MATERIAL PROVIDED: Begin

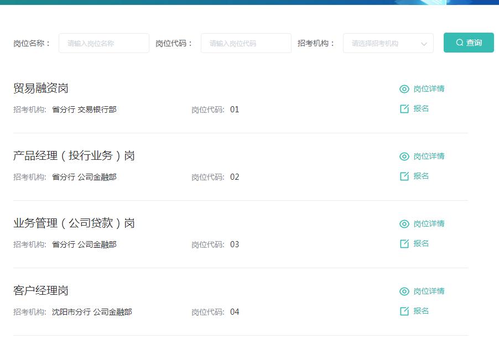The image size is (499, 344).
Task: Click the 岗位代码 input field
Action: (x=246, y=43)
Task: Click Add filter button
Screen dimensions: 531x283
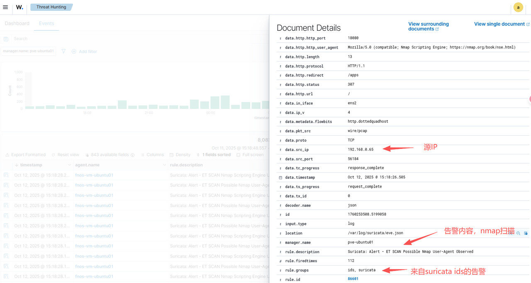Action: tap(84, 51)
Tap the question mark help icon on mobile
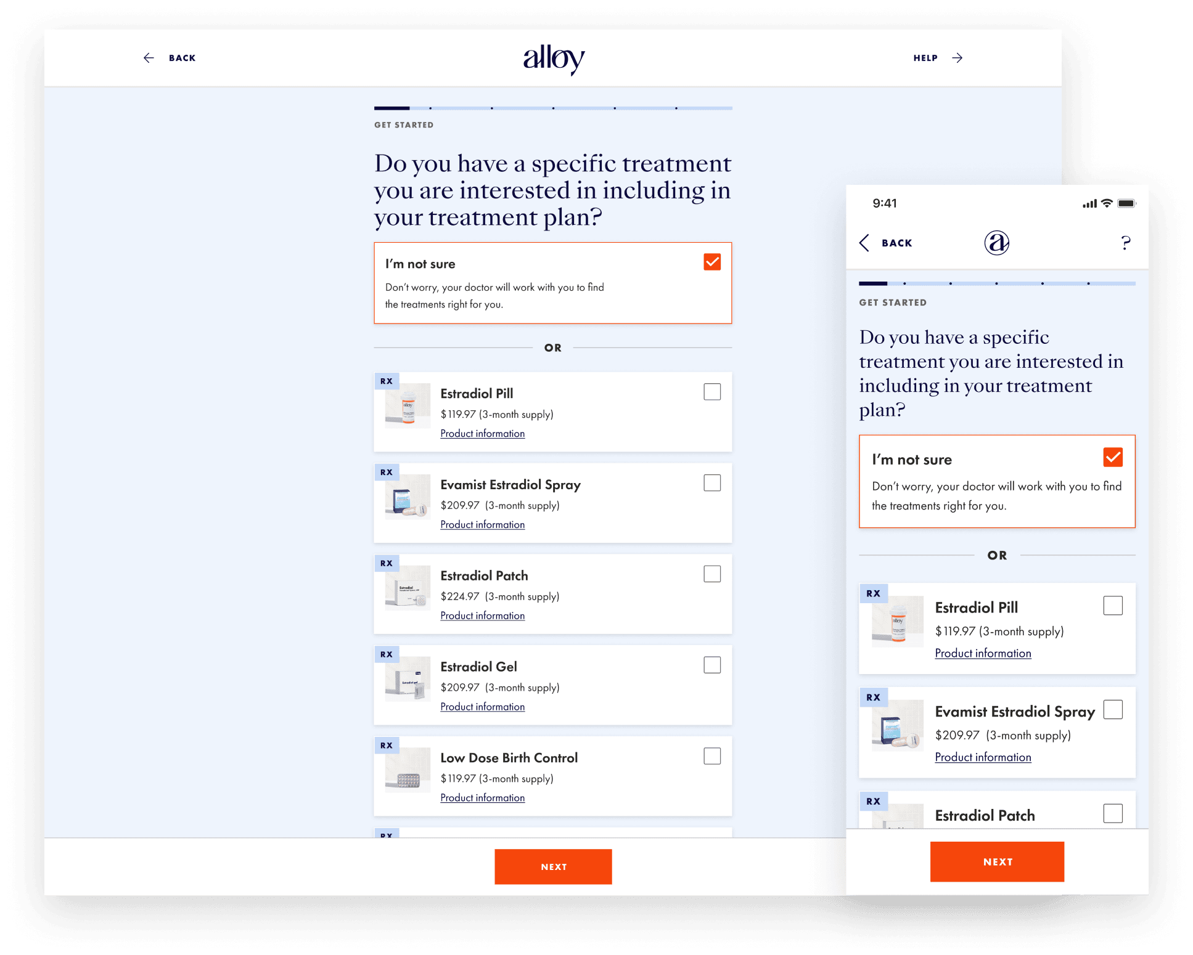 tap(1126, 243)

MATERIAL PROVIDED: End

Nothing but the lines from the line containing "Task: Click Add filter button" through the last line of the material may be output, and they must be copied exactly, without pictures.

RESPONSE BELOW:
Task: Click Add filter button
Screen dimensions: 531x283
Action: tap(84, 51)
Tap the question mark help icon on mobile
 tap(1126, 243)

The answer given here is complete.